Spain Continues to Claim Gibraltar

Javier Soriano/AFP/Getty Images

Spain Continues to Claim Gibraltar

Spanish Crown Prince Felipe said that Britain and Spain need to resolve their “historical bilateral dispute” over Gibraltar, as Prince Charles visited Madrid on March 30.

This comes two months after Spain banned American aircraft flying to or from Gibraltar from traveling in Spanish airspace.

“I express my wish that our authorities make progress towards a solution to our historic bilateral dispute which is yet to be resolved,” said Felipe at an official dinner with the prince.

Spanish Prime Minister Jose Luis Rodriguez Zapatero also raised the issue, calling for “cooperation” to solve the dispute.

Panorama, a Gibraltar news service, points out that by describing the dispute over Gibraltar as “bilateral” the Spanish are trying to characterize the issue of Gibraltar sovereignty as something to be decided between the UK and Spain, while ignoring the wishes of the people of Gibraltar.

This is not surprising, as in 2002 Gibraltarians voted overwhelming to remain part of Britain.

Spain’s defense agreement with the United States says: “Aircraft departing from or heading to Gibraltar are forbidden to overfly Spanish airspace or to land in Spain. They cannot even file a flight plan which includes a Spanish airport as their alternative destination. The only exception are [sic] humanitarian missions which have been previously authorized and emergencies.”
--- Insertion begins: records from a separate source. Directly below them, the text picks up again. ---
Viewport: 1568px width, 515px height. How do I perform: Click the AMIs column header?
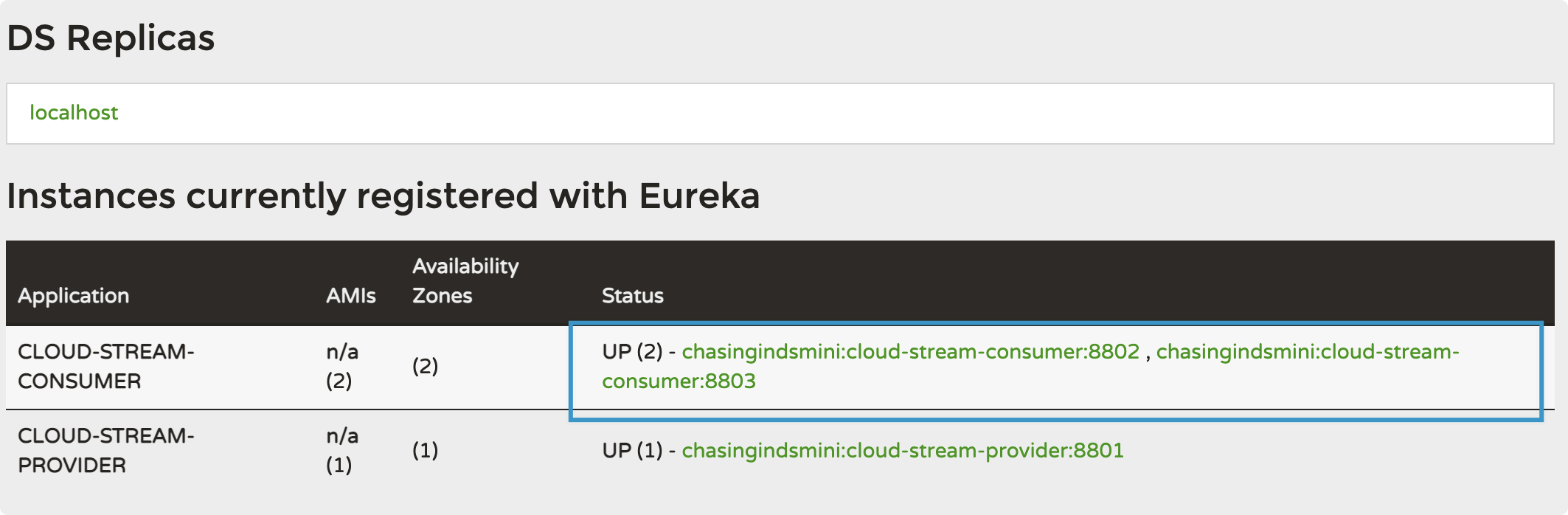[350, 296]
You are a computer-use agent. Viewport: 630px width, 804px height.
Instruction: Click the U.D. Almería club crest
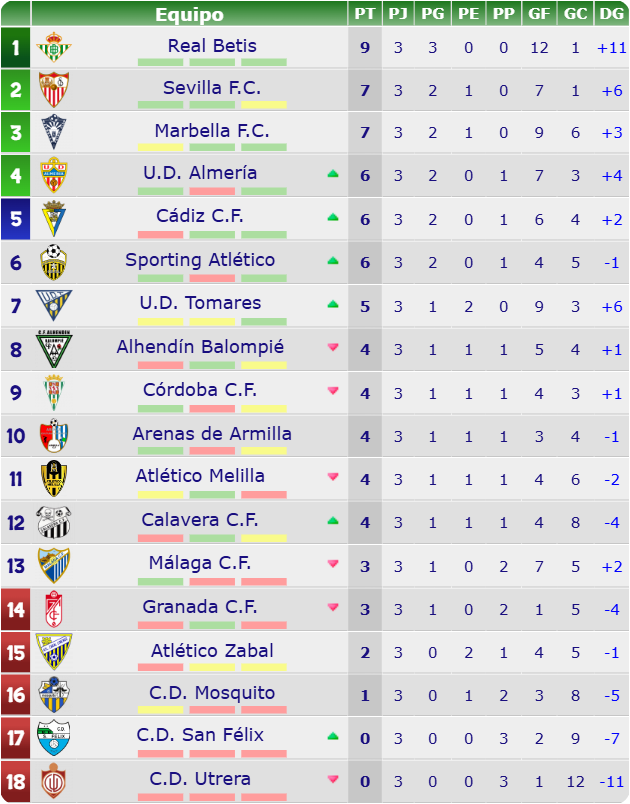54,175
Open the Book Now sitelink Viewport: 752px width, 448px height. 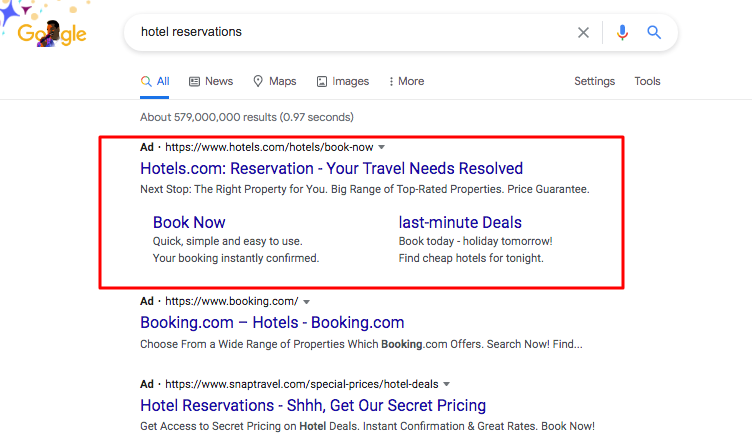click(x=189, y=222)
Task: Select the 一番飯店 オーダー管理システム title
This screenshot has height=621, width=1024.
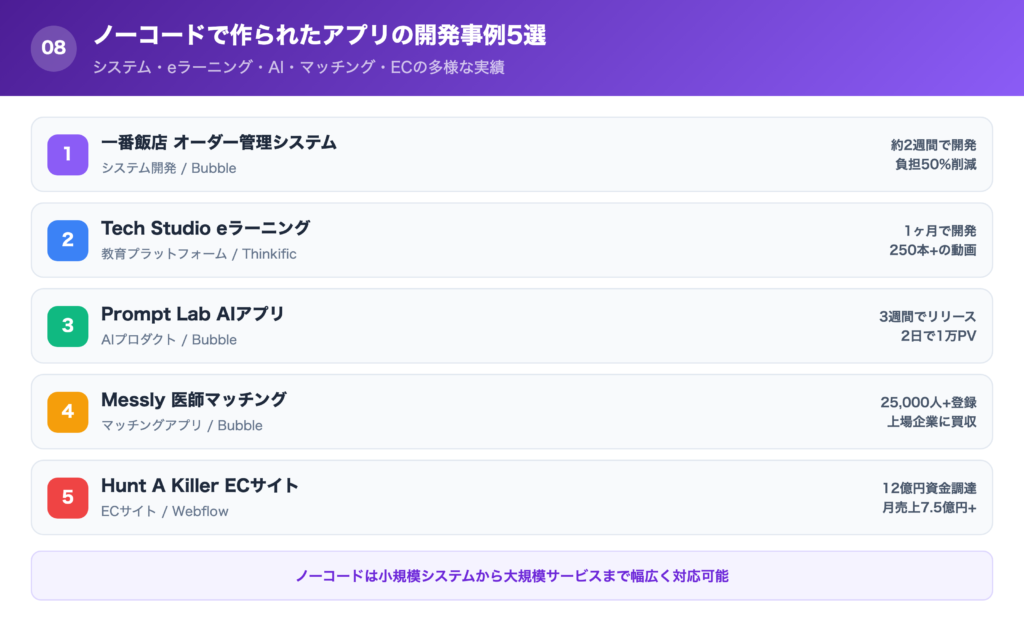Action: pos(219,143)
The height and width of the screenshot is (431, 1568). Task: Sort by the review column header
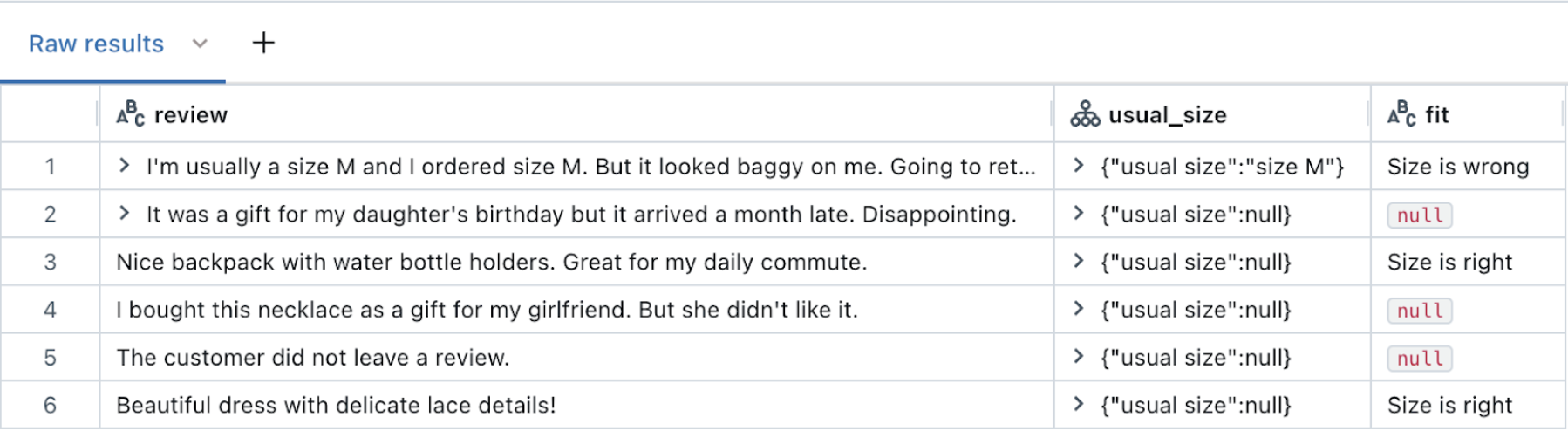click(x=191, y=115)
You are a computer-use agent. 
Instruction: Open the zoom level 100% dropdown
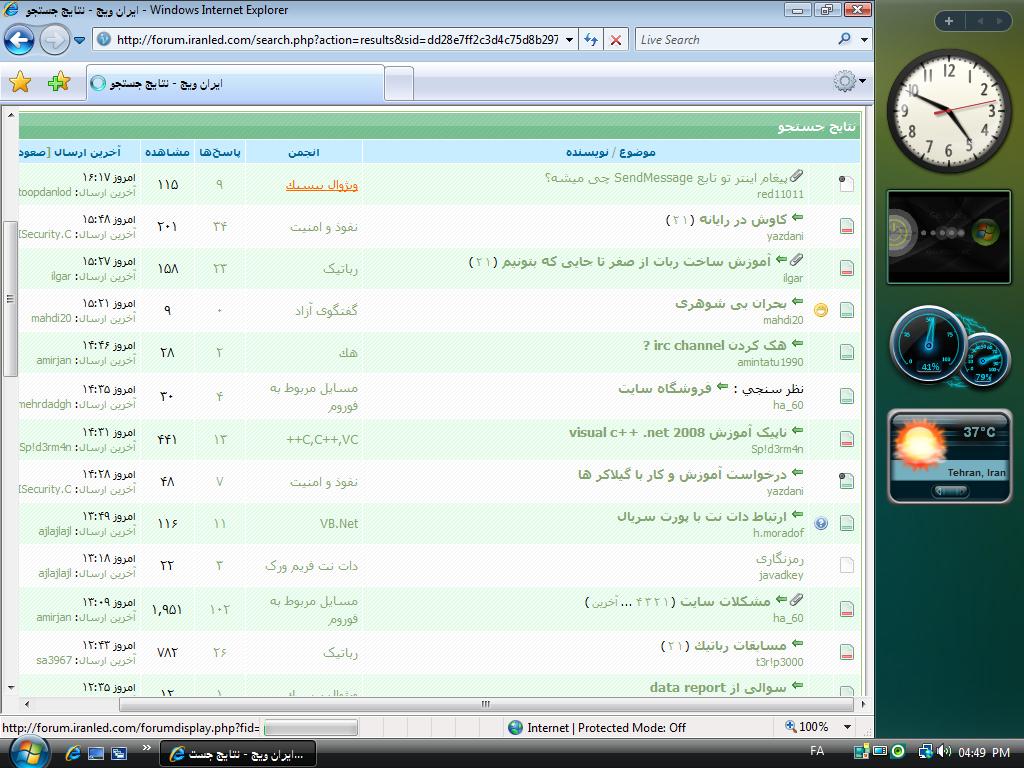(x=848, y=727)
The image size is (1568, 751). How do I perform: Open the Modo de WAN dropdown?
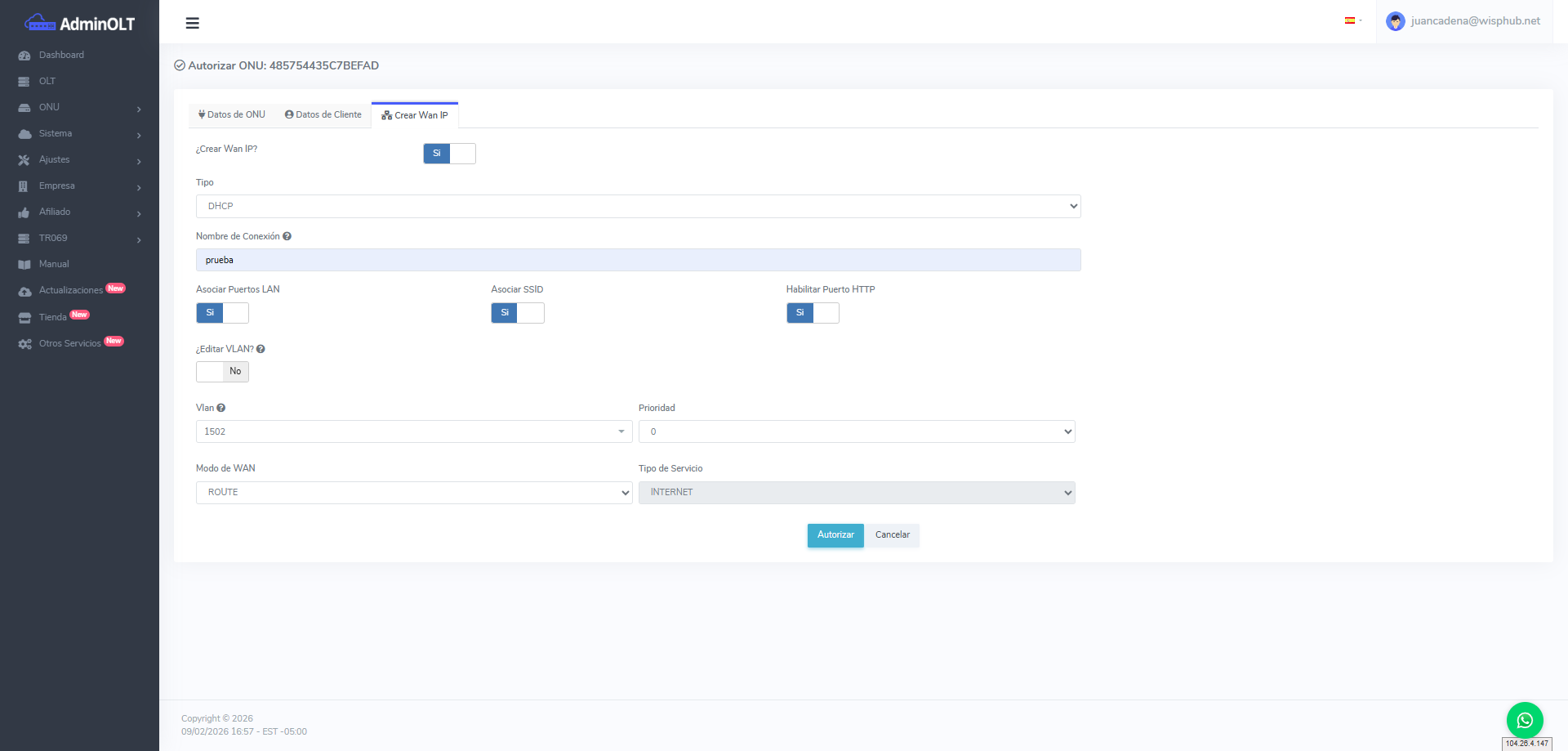tap(413, 493)
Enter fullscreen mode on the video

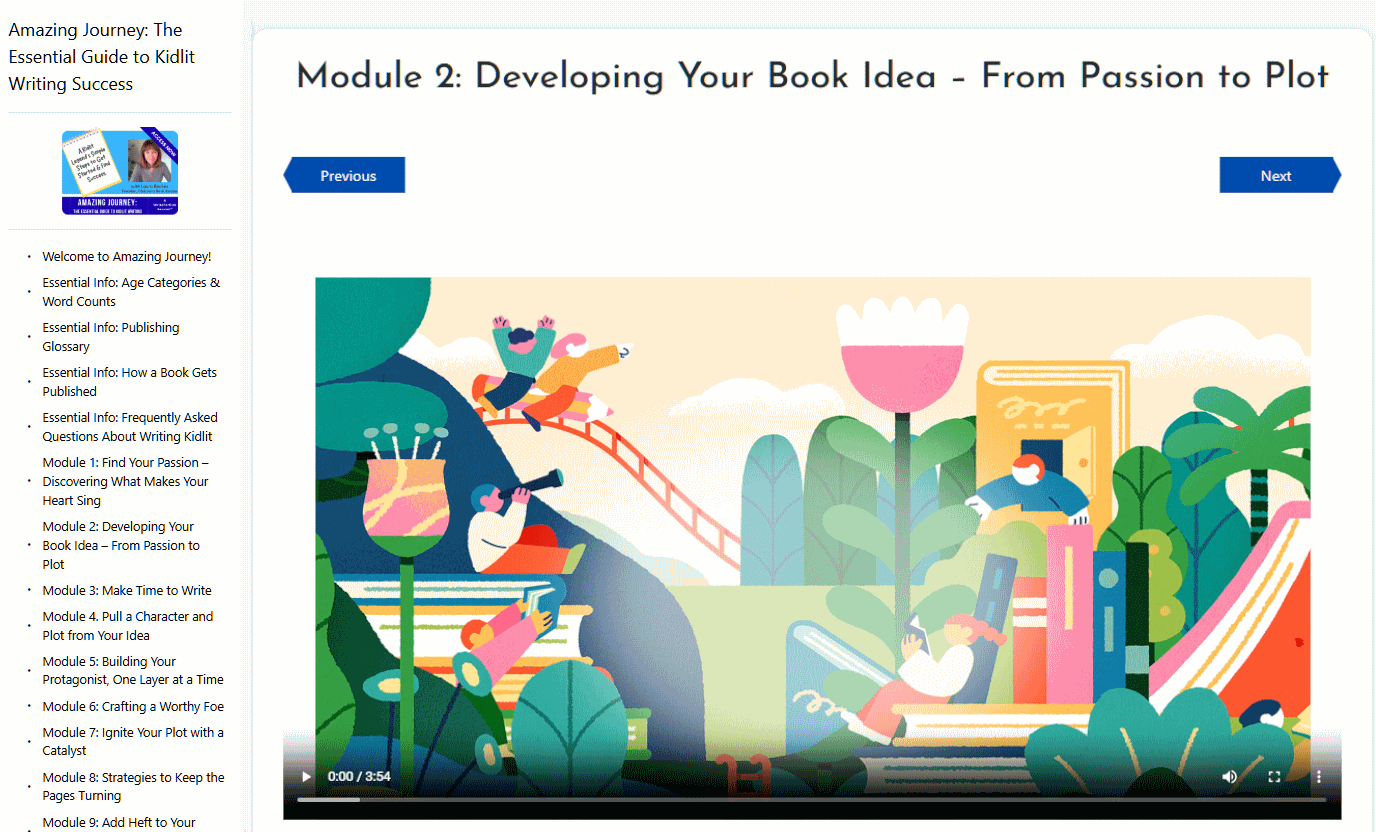1275,776
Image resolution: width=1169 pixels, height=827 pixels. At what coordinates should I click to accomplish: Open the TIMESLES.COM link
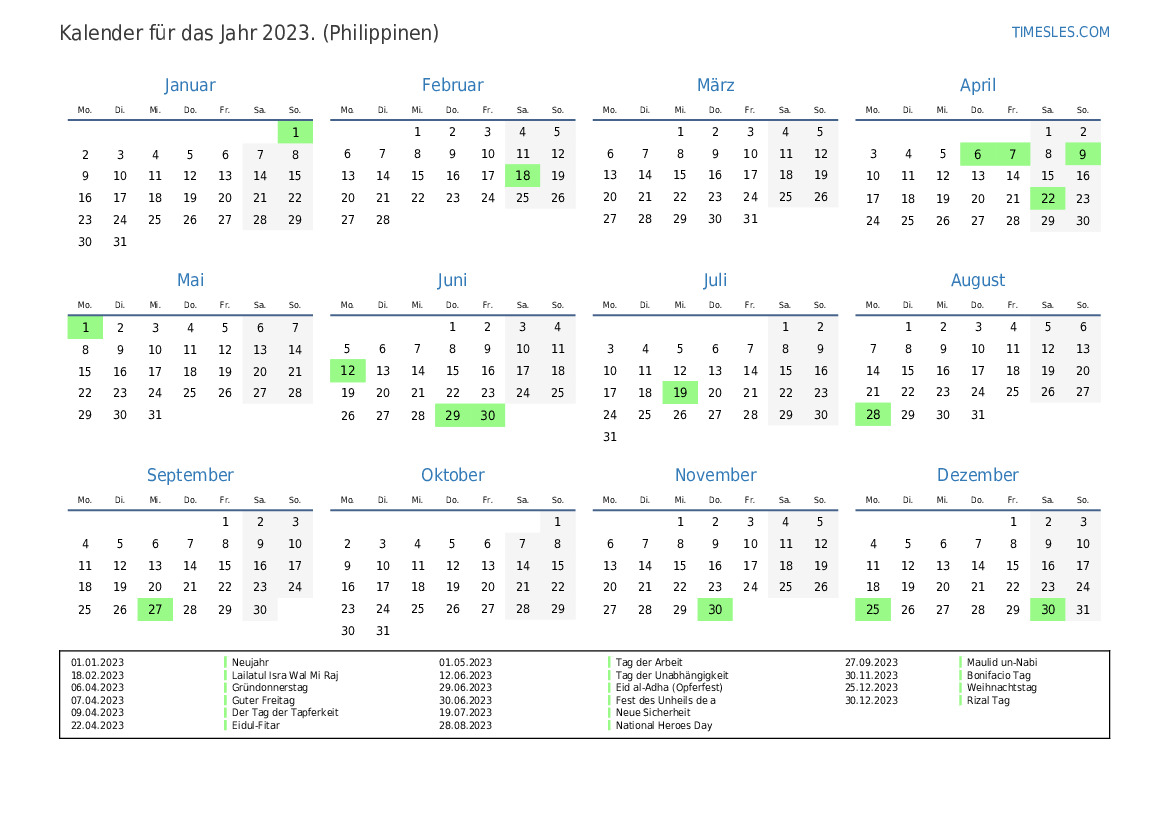click(x=1060, y=32)
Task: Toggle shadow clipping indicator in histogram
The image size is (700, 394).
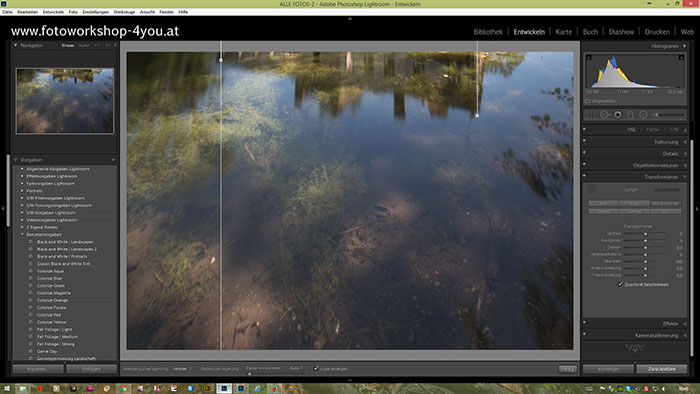Action: (x=589, y=58)
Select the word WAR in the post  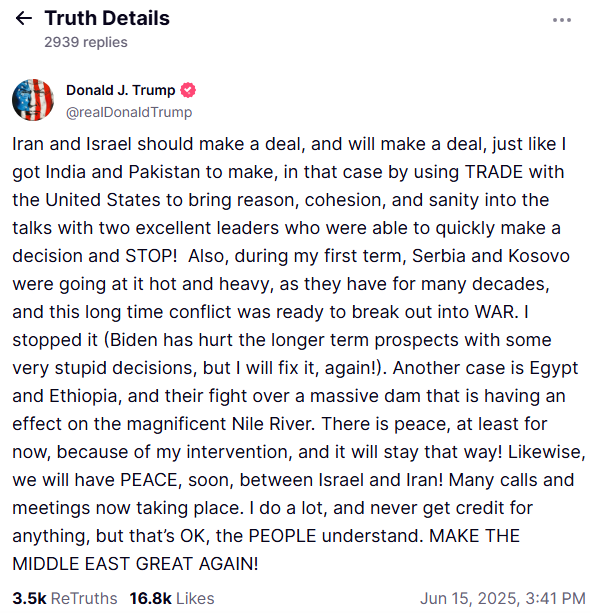(x=497, y=312)
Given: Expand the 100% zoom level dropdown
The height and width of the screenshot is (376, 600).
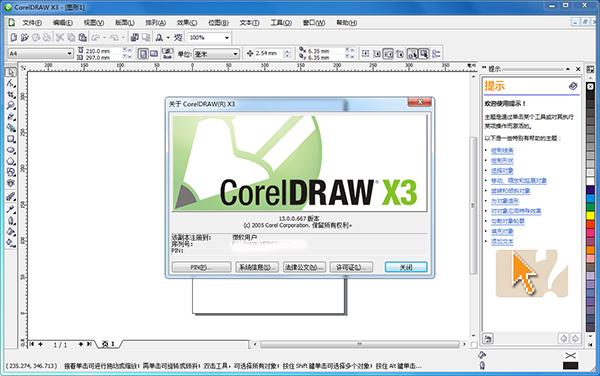Looking at the screenshot, I should click(x=209, y=37).
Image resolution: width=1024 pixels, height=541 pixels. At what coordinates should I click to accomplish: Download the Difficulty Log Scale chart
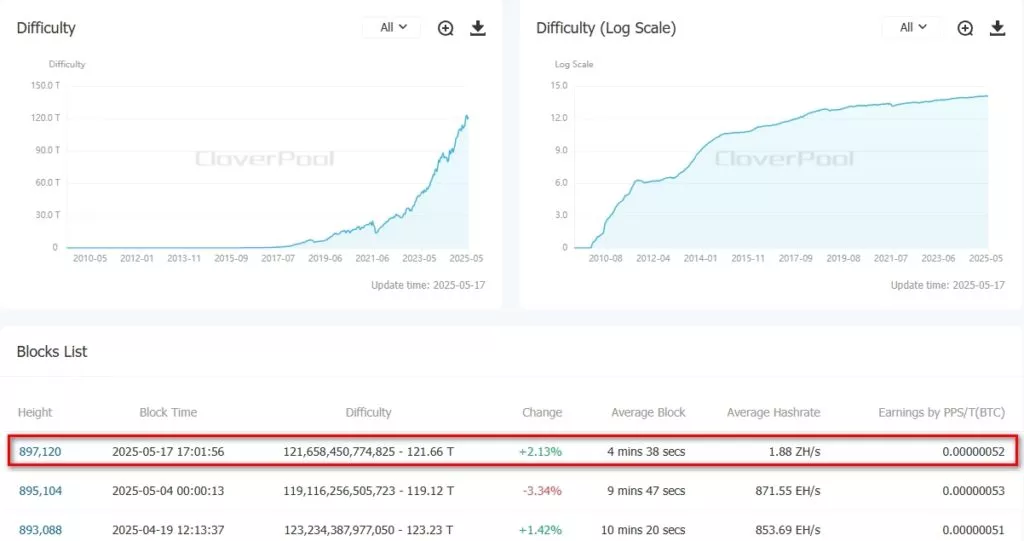pos(997,28)
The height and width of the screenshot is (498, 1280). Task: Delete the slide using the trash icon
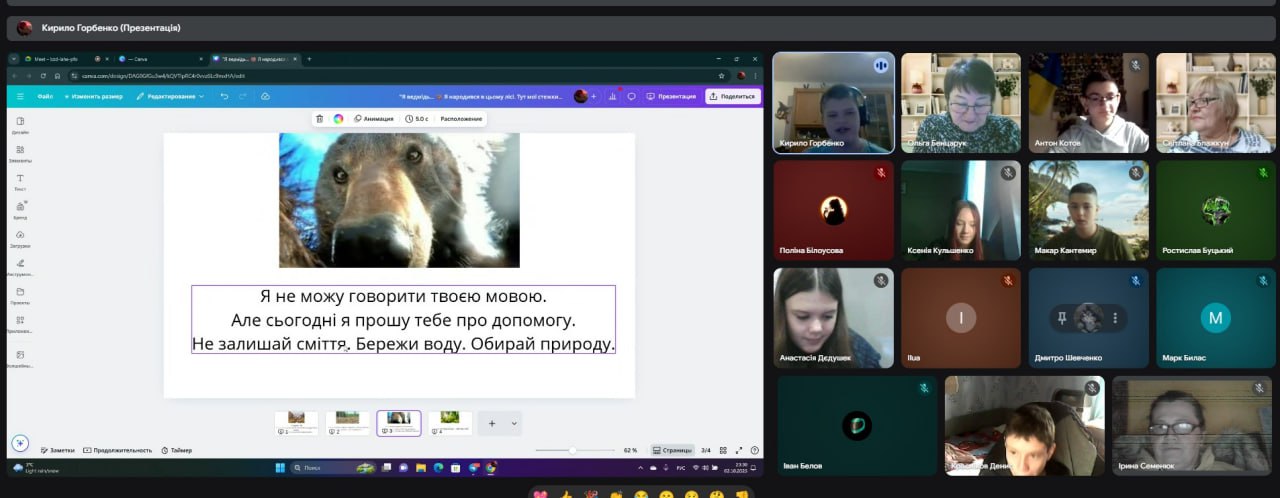click(x=319, y=119)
These regulations entered into force on February 1, and were leaked to the Spanish press.

The regulations “once again serve to show that Madrid will use every conceivable opportunity to undermine and erode the position of Gibraltar internationally,” says Gibraltar’s Socialist Labor Party on its website.

“It is quite incredible that this no-fly zone should be formalized at a time when there is supposed to be a so-called improved climate in relations between Gibraltar and Spain,” it writes. “Indeed, Spain, the United Kingdom and the United States are all supposed to be allies in nato, and yet the Spanish government continues to behave with a degree of hostility towards Gibraltar as if this were not the case. There is also the additional point that the military interests of nato and of the West in general could be put at risk by the continued Spanish obsession whenever it comes to Gibraltar.”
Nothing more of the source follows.